**Work to complete:** Using the listing below, set down each line from the line containing "Careers (402, 2070)" through the line containing "Salon (184, 1597)", both ends included, exactly and with nothing added.

**Material supplied:**
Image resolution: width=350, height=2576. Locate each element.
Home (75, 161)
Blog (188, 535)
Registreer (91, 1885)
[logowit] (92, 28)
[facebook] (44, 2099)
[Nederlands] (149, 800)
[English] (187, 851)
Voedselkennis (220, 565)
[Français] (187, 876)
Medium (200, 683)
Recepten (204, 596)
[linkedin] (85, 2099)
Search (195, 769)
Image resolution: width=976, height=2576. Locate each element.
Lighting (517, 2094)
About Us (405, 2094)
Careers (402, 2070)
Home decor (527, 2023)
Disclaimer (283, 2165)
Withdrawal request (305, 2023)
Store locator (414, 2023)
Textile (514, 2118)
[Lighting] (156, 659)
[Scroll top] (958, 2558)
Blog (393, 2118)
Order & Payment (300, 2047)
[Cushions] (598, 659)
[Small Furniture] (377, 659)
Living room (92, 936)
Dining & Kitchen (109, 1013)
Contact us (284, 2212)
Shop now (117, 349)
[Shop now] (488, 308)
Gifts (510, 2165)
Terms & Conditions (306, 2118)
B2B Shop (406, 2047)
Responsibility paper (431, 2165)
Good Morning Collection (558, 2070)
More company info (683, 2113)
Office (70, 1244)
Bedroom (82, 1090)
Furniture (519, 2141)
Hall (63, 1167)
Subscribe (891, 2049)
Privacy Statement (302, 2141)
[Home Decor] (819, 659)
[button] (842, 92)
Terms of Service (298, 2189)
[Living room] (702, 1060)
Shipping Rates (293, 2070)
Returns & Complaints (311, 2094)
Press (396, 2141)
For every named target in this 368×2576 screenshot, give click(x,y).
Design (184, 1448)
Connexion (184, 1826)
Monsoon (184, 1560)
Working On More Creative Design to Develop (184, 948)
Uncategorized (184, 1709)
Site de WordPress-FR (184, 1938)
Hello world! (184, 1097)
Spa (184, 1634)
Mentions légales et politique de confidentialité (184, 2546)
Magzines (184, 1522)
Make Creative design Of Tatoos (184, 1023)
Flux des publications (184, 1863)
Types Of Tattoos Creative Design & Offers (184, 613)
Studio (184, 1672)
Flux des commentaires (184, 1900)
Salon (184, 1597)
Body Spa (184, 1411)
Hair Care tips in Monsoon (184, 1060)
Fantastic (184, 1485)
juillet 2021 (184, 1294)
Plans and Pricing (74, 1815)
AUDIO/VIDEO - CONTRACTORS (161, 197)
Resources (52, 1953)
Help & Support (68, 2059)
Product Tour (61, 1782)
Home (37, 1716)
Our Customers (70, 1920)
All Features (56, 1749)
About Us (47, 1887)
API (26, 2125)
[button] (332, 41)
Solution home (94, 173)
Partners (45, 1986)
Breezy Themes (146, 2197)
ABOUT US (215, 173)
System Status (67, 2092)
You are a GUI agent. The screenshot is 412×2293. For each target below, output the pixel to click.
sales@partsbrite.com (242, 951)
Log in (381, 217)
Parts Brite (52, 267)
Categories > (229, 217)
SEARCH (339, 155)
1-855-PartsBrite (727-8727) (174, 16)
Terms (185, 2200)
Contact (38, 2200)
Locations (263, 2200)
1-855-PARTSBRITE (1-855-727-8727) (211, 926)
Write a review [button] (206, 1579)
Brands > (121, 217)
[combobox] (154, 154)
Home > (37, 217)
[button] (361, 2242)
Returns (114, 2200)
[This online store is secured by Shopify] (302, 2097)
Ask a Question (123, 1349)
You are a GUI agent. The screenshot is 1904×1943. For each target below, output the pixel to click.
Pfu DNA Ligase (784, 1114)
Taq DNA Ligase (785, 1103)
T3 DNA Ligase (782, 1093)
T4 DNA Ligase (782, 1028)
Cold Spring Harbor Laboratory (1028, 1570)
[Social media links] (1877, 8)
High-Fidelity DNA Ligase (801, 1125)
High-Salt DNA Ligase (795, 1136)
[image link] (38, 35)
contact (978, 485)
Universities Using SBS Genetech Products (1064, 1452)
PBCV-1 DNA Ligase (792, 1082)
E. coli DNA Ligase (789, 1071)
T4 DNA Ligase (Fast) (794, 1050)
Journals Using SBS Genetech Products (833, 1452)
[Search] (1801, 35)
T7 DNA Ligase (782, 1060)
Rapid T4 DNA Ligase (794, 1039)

**Exercise result:**
Careers (402, 2070)
Home decor (527, 2023)
Disclaimer (283, 2165)
Withdrawal request (305, 2023)
Store locator (414, 2023)
Textile (514, 2118)
[Lighting] (156, 659)
[Scroll top] (958, 2558)
Blog (393, 2118)
Order & Payment (300, 2047)
[Cushions] (598, 659)
[Small Furniture] (377, 659)
Living room (92, 936)
Dining & Kitchen (109, 1013)
Contact us (284, 2212)
Shop now (117, 349)
[Shop now] (488, 308)
Gifts (510, 2165)
Terms & Conditions (306, 2118)
B2B Shop (406, 2047)
Responsibility paper (431, 2165)
Good Morning Collection (558, 2070)
More company info (683, 2113)
Office (70, 1244)
Bedroom (82, 1090)
Furniture (519, 2141)
Hall (63, 1167)
Subscribe (891, 2049)
Privacy Statement (302, 2141)
[Home Decor] (819, 659)
[button] (842, 92)
Terms of Service (298, 2189)
[Living room] (702, 1060)
Shipping Rates (293, 2070)
Returns & Complaints (311, 2094)
Press (396, 2141)
For every named target in this 368×2576 screenshot, give click(x,y).
Design (184, 1448)
Connexion (184, 1826)
Monsoon (184, 1560)
Working On More Creative Design to Develop (184, 948)
Uncategorized (184, 1709)
Site de WordPress-FR (184, 1938)
Hello world! (184, 1097)
Spa (184, 1634)
Mentions légales et politique de confidentialité (184, 2546)
Magzines (184, 1522)
Make Creative design Of Tatoos (184, 1023)
Flux des publications (184, 1863)
Types Of Tattoos Creative Design & Offers (184, 613)
Studio (184, 1672)
Flux des commentaires (184, 1900)
Salon (184, 1597)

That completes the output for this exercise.